_Instruction 1:_
Reproduce the passage of the lldb breakpoint thread starting with "Given that the" and going on through "fool us either.".
— begin Source document —
Yes.  This is because the line table entry for the "first line" of a function is also imprecise.  For instance, if you do:

int
foo()
{

}

the "int" line in the function definition pretty much never gets a line table entry, yet that's a perfectly reasonable place to set a breakpoint on the function.  So the "am I sliding across function definitions" check has a little slop in the comparison.  Just put a handful of blank lines between the "();" of the struct initialization and the definition of the constructor, and then the breakpoint won't take.

> 
> (lldb) target create "./a.out"
> Current executable set to
> '/usr/local/google/home/blaikie/dev/scratch/a.out' (x86_64).
> (lldb) b 1
> Breakpoint 1: where = a.out`f1() + 4 at break.cpp:1:37, address =
> 0x0000000000401144
> (lldb) b 2
> Breakpoint 2: no locations (pending).
> WARNING:  Unable to resolve breakpoint to any actual locations.
> (lldb) b 3
> Breakpoint 3: no locations (pending).
> WARNING:  Unable to resolve breakpoint to any actual locations.
> (lldb) b 4
> Breakpoint 4: no locations (pending).
> WARNING:  Unable to resolve breakpoint to any actual locations.
> (lldb) b 5
> Breakpoint 5: no locations (pending).
> WARNING:  Unable to resolve breakpoint to any actual locations.
> (lldb) b 6
> Breakpoint 6: no locations (pending).
> WARNING:  Unable to resolve breakpoint to any actual locations.
> (lldb) b 7
> Breakpoint 7: where = a.out`t1::t1() + 20 at break.cpp:6:7, address =
> 0x0000000000401174
> (lldb) b 8
> Breakpoint 8: where = a.out`t1::t1() + 20 at break.cpp:6:7, address =
> 0x0000000000401174
> (lldb) b 9
> Breakpoint 9: where = a.out`t1::t1() + 33 at break.cpp:9:3, address =
> 0x0000000000401181
> (lldb) r
> 
>> BTW, the check wouldn't have affected code from .defs files because I only do it if the original breakpoint specification and the "function start" are from the same source file.
> 
> Sure enough - no doubt someone out there has some file that #includes
> itself in some entertaining way, but likely quite rare.

Given that the penalty you have to pay for such a deed is having to be a little more careful how you set breakpoints, I don't feel the need for super-human efforts in this area.

Jim

> 
>> And we know about inlined blocks so inlining isn't going to fool us either.
>> 
>> Jim
>> 
>> 
>> 
>> 
>>> On Jan 15, 2021, at 5:09 PM, David Blaikie <dblaikie at gmail.com> wrote:
>>> 
>>> "But because their source lines are outside the function source range"
>>> 
>>> Not sure I understand that - the DWARF doesn't describe a function
>>> source range, right? Only the line a function starts on. And a
>>> function can have code from source lines in many files/offsets that
>>> are unrelated to the function start line (LLVM in several places
>>> #includes .def files into functions to stamp out tables, switches,
>>> arrays, etc, for instance)
>>> 
>>> On Fri, Jan 15, 2021 at 4:47 PM Jim Ingham via Phabricator via
>>> lldb-commits <lldb-commits at lists.llvm.org> wrote:
>>>> 
>>>> jingham created this revision.
— end Source document —
— begin Listing —
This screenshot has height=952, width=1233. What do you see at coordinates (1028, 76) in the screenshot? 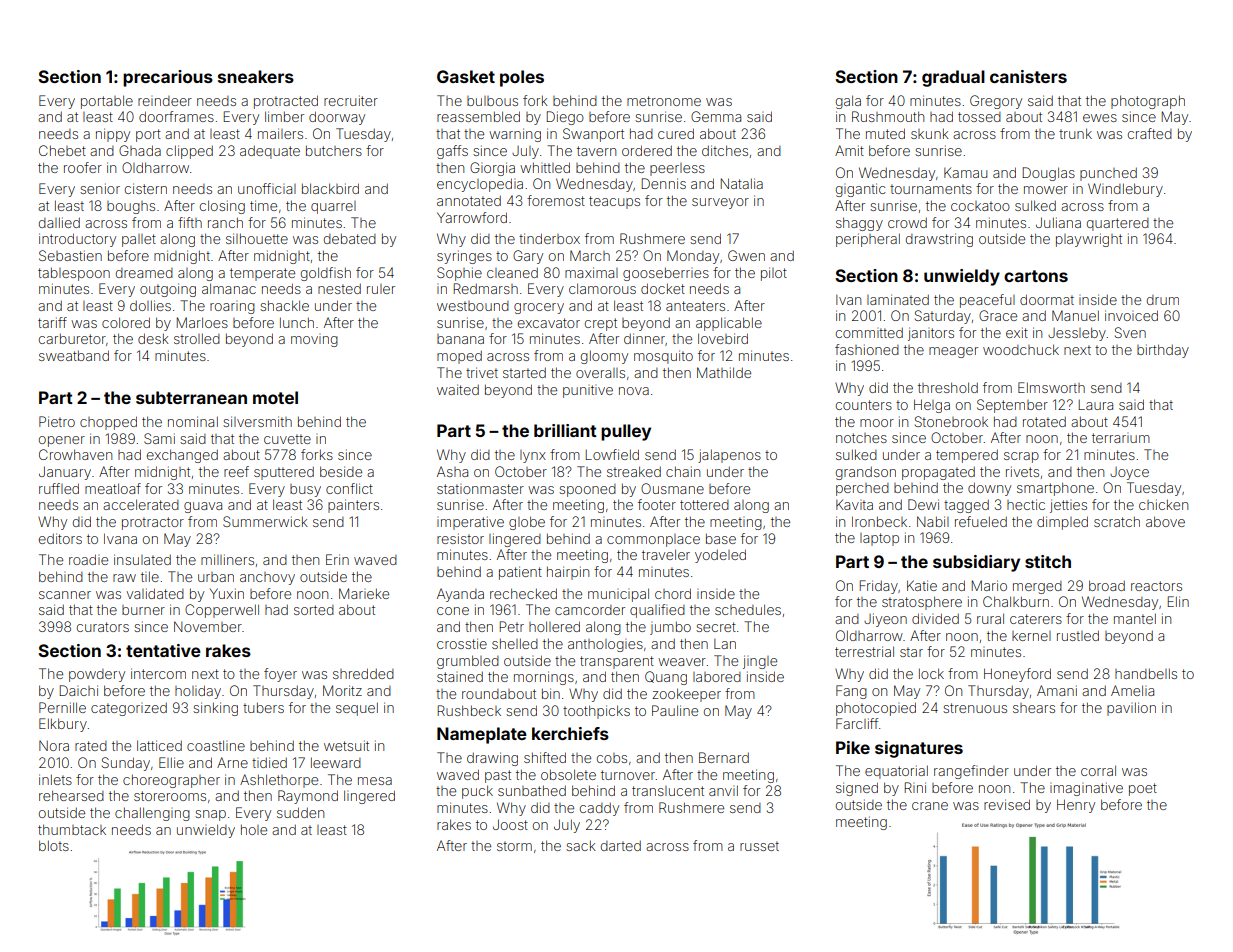
I see `canisters` at bounding box center [1028, 76].
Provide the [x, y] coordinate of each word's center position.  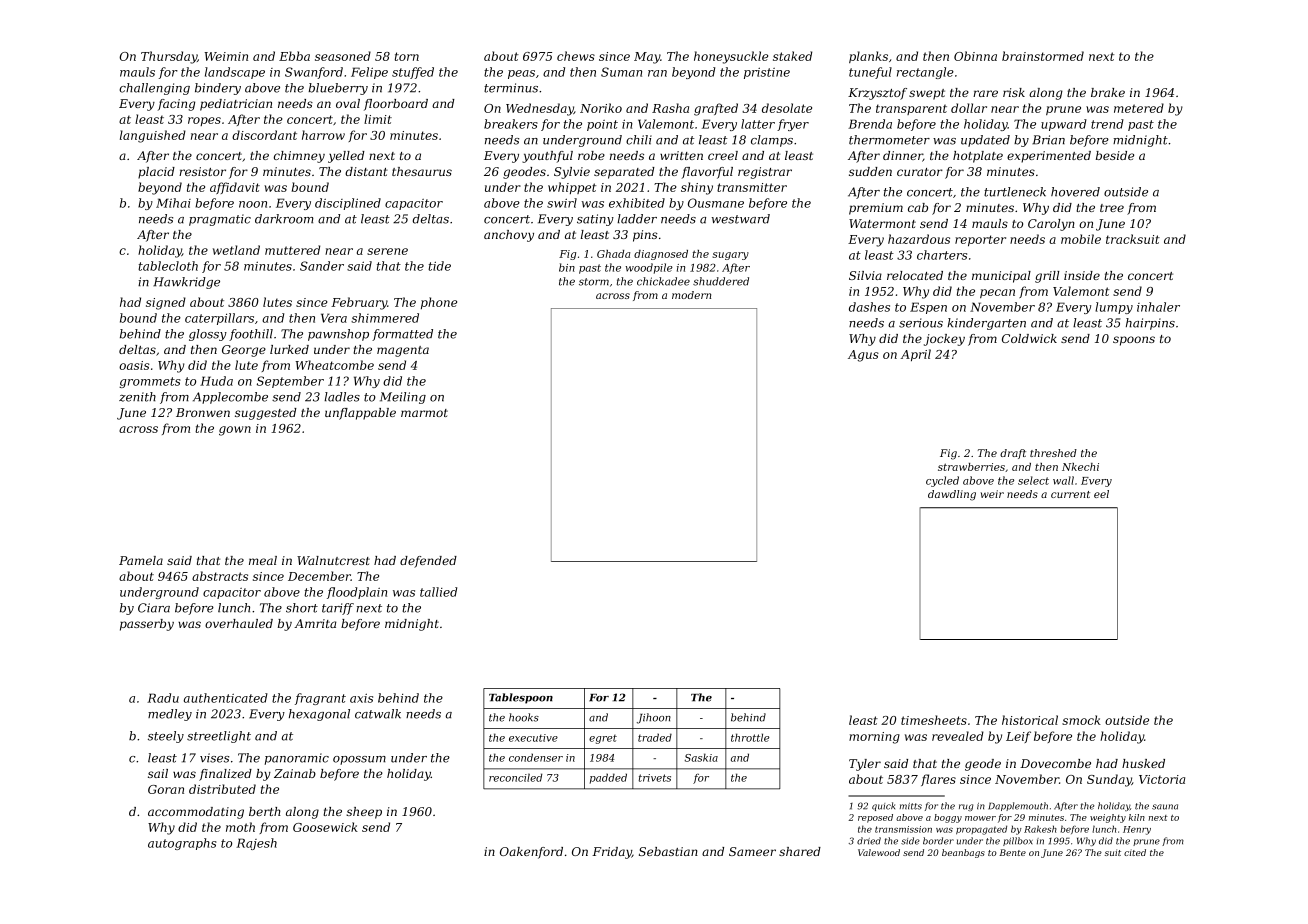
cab [918, 207]
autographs [182, 844]
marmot [424, 413]
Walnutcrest [333, 560]
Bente [1012, 852]
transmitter [752, 187]
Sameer [752, 851]
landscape [235, 73]
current [1070, 494]
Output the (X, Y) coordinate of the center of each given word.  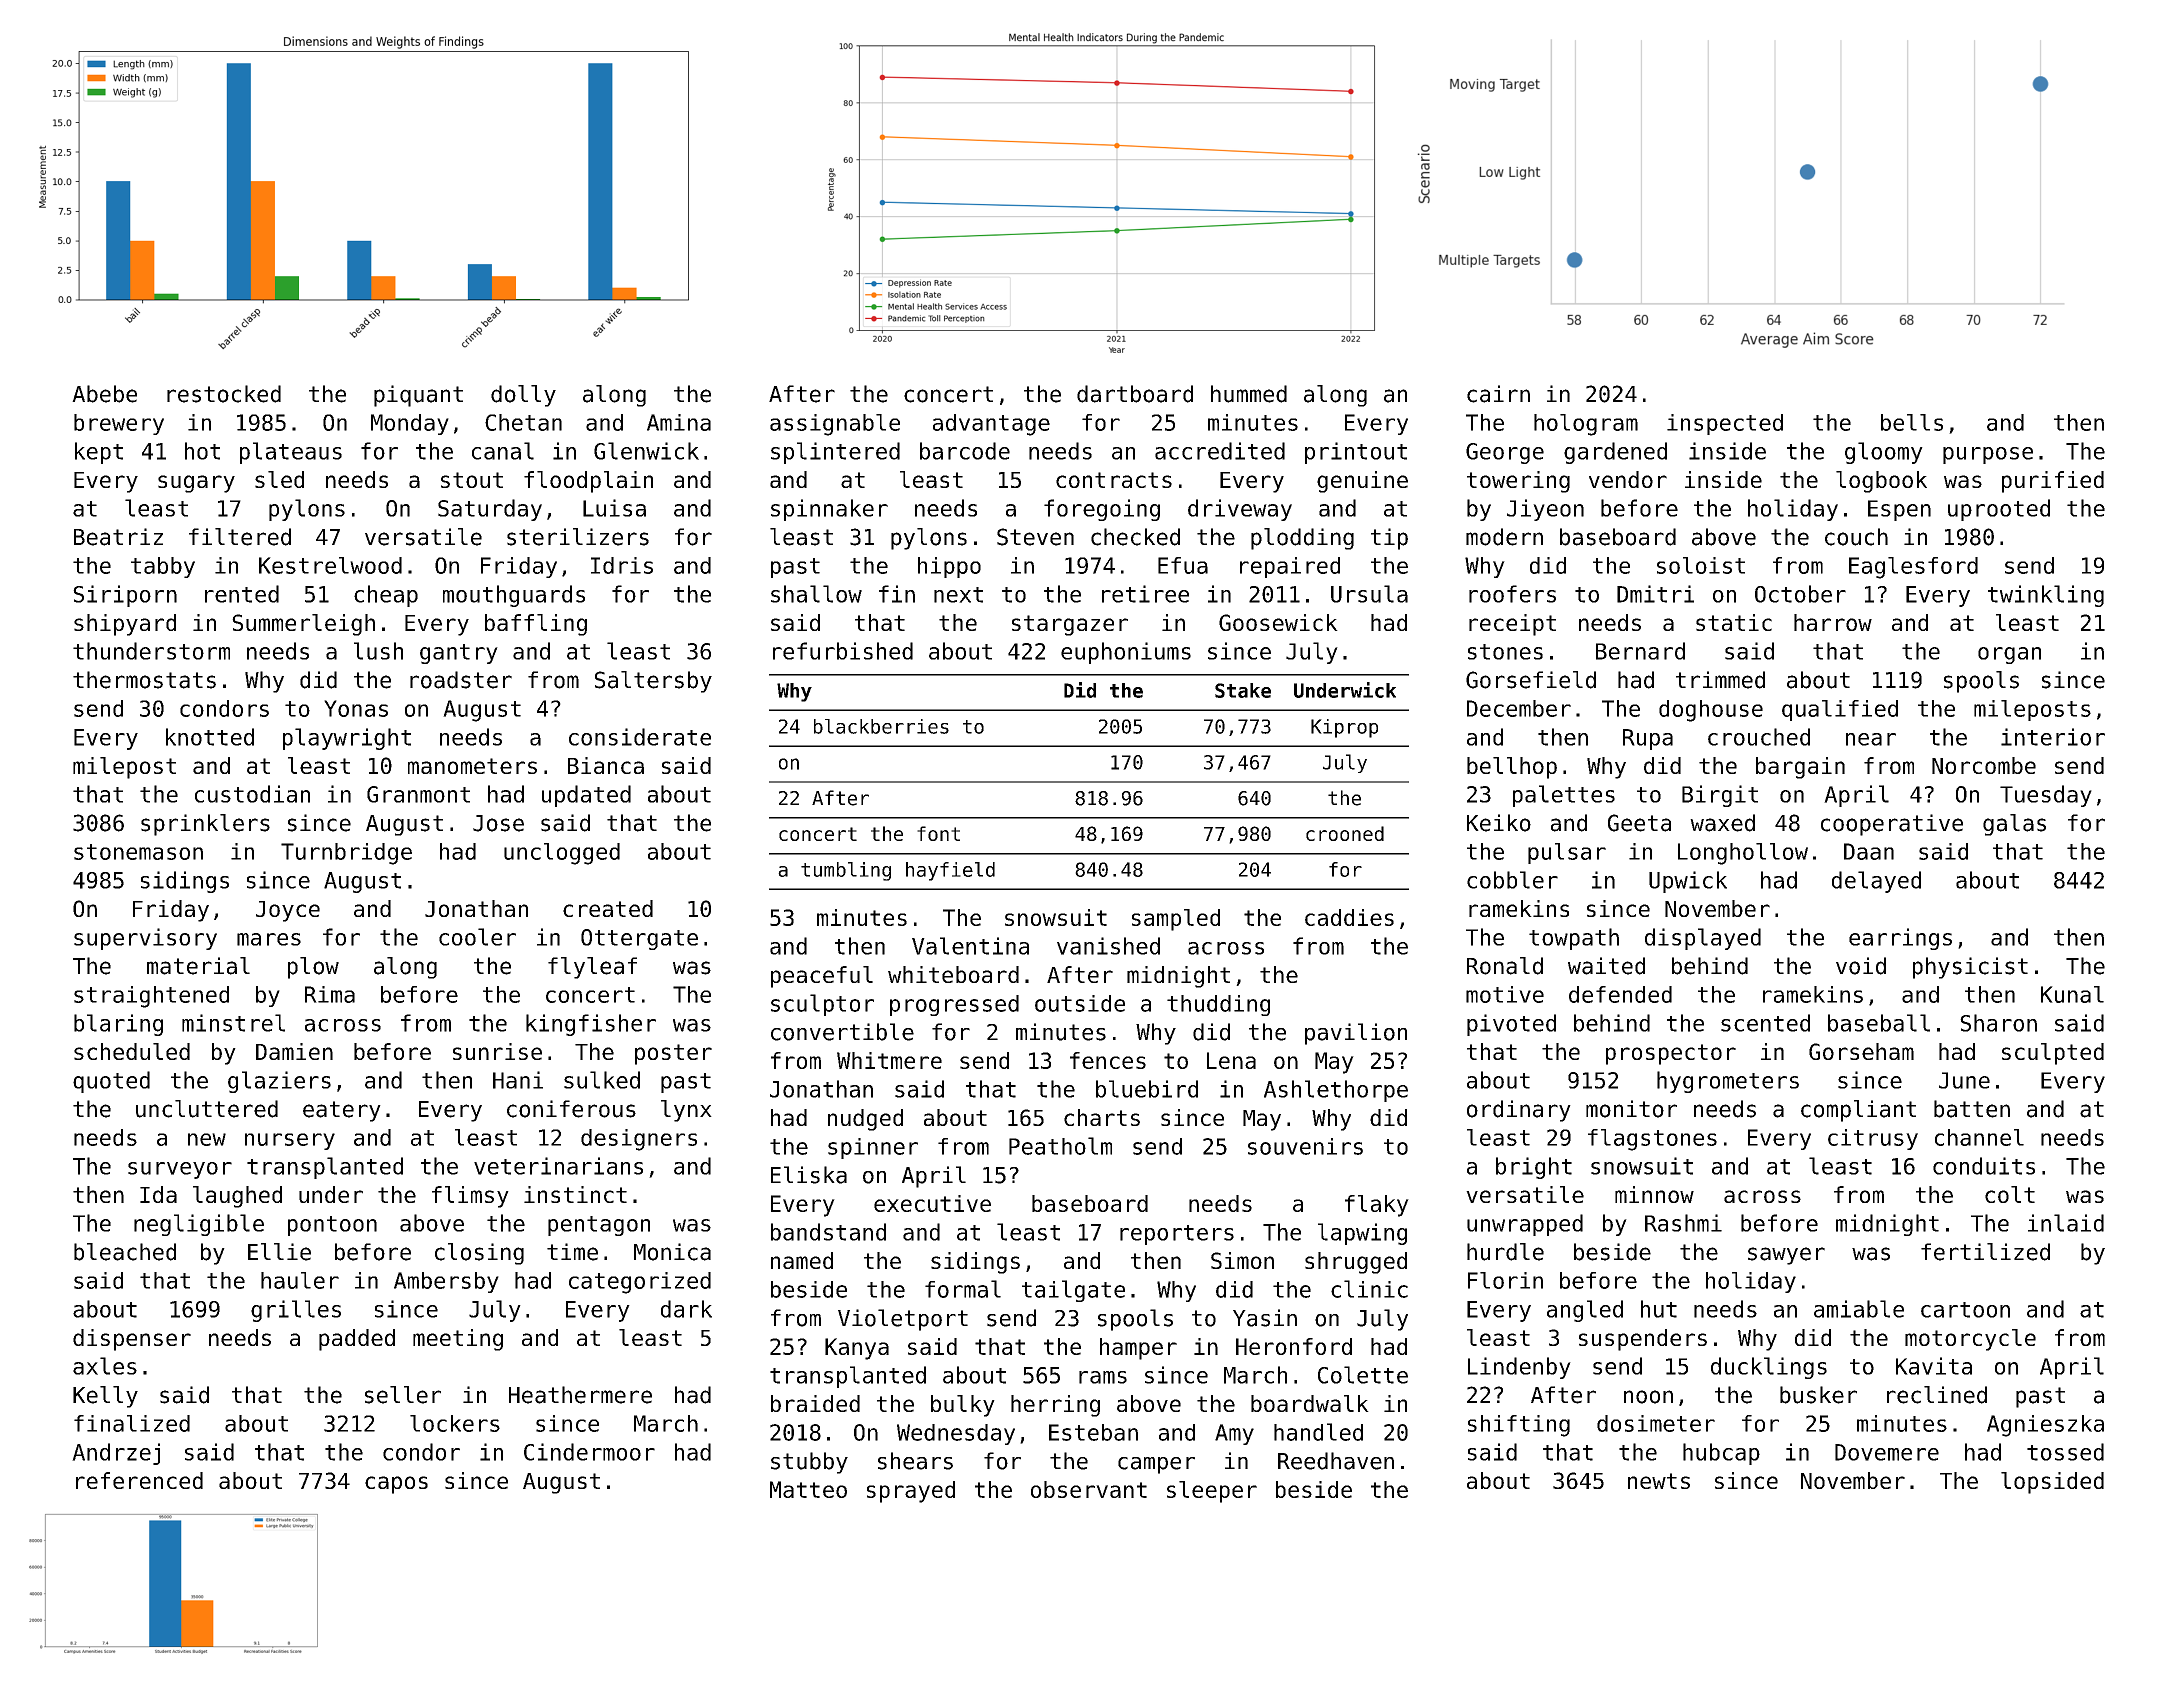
— end Listing —
_Instruction 2:_
Transcribe the rows starting with the line with "Sameer [752, 851]" and going on through the last line of the rows. Leave the pictures out.

_Correct output 1:_
Given that the penalty you have to pay for such a deed is having to be a little more careful how you set breakpoints, I don't feel the need for super-human efforts in this area.

Jim

> 
>> And we know about inlined blocks so inlining isn't going to fool us either.

_Correct output 2:_
Sameer [752, 851]
landscape [235, 73]
current [1070, 494]
Output the (X, Y) coordinate of the center of each given word.  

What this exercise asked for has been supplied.